Fig. 3: Features of enhancer co-activity.
figure 3

a Number of distinct TFs with binding sites (ReMap data) in both enhancers of an enhancer-enhancer pair (shared TFs), depending on their association significance. Two-tailed Wilcoxon test p-value < 2.2e−308. The length of the box corresponds to the IQR with the centre line corresponding to the median, the upper and lower whiskers represent the largest or lowest value no further than 1.5 × IQR from the third and first quartile, respectively. Values above the median line represent the mean; b Number of shared TFs per enhancer-enhancer correlation coefficient (N = 126,830); c Number of enhancer combinations observed in at least one cell (y-axis) per gene LOEUF score (x-axis) (N = 6895); d Number of enhancers within 1 Mb of the gene TSS (regardless of gene-enhancer association significance) per gene LOEUF score (N = 6895). Fit lines represent a linear regression model.

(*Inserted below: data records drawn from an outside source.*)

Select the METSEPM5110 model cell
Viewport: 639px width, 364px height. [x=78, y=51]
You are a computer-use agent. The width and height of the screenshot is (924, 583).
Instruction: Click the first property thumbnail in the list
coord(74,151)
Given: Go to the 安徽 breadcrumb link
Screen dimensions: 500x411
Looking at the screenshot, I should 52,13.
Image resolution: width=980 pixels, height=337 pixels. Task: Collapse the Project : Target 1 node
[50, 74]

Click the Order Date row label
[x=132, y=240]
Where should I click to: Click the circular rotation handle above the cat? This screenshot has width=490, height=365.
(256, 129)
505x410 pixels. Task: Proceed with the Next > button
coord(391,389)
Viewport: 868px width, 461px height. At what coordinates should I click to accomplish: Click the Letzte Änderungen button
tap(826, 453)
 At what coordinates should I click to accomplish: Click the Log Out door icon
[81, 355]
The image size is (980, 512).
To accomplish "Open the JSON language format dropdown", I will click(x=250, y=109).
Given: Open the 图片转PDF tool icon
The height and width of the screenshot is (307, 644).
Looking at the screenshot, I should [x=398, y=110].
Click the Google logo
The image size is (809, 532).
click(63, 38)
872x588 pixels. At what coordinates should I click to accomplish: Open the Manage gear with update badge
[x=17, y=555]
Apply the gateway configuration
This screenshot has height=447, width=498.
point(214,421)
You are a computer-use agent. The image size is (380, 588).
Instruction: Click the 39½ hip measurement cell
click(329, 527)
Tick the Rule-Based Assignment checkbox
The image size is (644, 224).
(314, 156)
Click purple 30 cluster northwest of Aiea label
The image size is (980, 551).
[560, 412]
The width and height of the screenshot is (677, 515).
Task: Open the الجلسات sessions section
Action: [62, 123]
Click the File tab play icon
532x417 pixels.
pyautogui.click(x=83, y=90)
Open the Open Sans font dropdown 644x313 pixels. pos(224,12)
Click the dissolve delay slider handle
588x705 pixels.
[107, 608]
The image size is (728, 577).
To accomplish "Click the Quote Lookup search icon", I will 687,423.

Previous studies demonstrated that the number and size of enhancers regulating a gene increases with the gene’s essentiality7. We explore this in the context of enhancer-enhancer associations using gnomAD LOEUF scores30. For this, we compared the number of significantly associated enhancers and gene essentiality (lower LOEUF scores indicate higher essentiality). We found that gene essentiality is negatively correlated with the number of (i) enhancer-enhancer combinations observed in at least one single cell (Spearman R = −0.26, p-value = 7.2e−103, Fig. 3c) and (ii) significant enhancer-enhancer pairs (Spearman R = −0.23, p-value = 1.2e−84, Supplementary Fig. 14a). This indicates that the more essential a gene is, the more enhancer combinations regulate it. Interestingly, the number of nearby enhancers (regardless of significance) did not correlate with gene essentiality (Spearman R = 0.02, p-value = 0.11, Fig. 3d), suggesting that only significantly associated enhancers and their combinations are relevant. Next, we considered enhancer-domain scores from Wang & Goldstein 20207, which reflect the redundancy of a gene’s non-coding regulatory architecture and correlate with gene essentiality. We found significant positive correlation between enhancer-domain scores (higher scores indicate higher redundancy) and the number of (i) enhancer combinations (Spearman R = 0.1, p-value = 1.1e−15) and (ii) significant enhancer pairs (Spearman R = 0.08, p-value = 1.0e−10, Supplementary Fig. 14b, c). A negative correlation was observed against the total number of nearby enhancers (Spearman R = −0.08, p-value = 5.5e−11, Supplementary Fig. 14d). Importantly, increased TF sharing in associated enhancer pairs and an increase in gene essentiality with higher number of enhancer pairs was also found when considering more stringent enhancer-enhancer association significance thresholds (e.g. correlation > 0.1, Supplementary Fig. 15, Supplementary Data 5), and when restricting maximum distance between gene and enhancers to 200 kb instead of 1 Mb (Supplementary Fig. 16). These results highlight the importance of robust gene expression regulation through shadow enhancers in essential genes.

Discussion

While much is known regarding transcription regulation and the potential for multiple (shadow) enhancers to regulate a certain gene7,8,9,31, it is currently unknown whether these multiple enhancers are active at the same time, as this information cannot be obtained from bulk tissue measurements. Our work proposes the use of multimodal single cell RNA-seq and ATAC-seq22 in the same cells to study the co-activity of enhancers in gene expression regulation. Indeed, by having information of enhancer and gene activity in the same single cell, we defined sets of enhancers active upon gene expression, and suggest that enhancer co-activity occurs pervasively across genes. Overall, we found that the set of enhancers that are active upon gene expression can be highly dynamic, with cells presenting disparate patterns of enhancer activity. It is likely that enhancer redundancy serves to drive stable and precise gene transcription, robust to genetic variation and environmental stress32. By finding higher numbers of co-active enhancers in essential genes – as well as extensive sharing of transcription factor binding in co-active enhancers – our study corroborates this role of enhancer redundancy. Indeed, we complement previous studies which found a relationship between the number of conserved nucleotides in enhancers and gene essentiality7 by showing that this extends to co-active enhancer combinations.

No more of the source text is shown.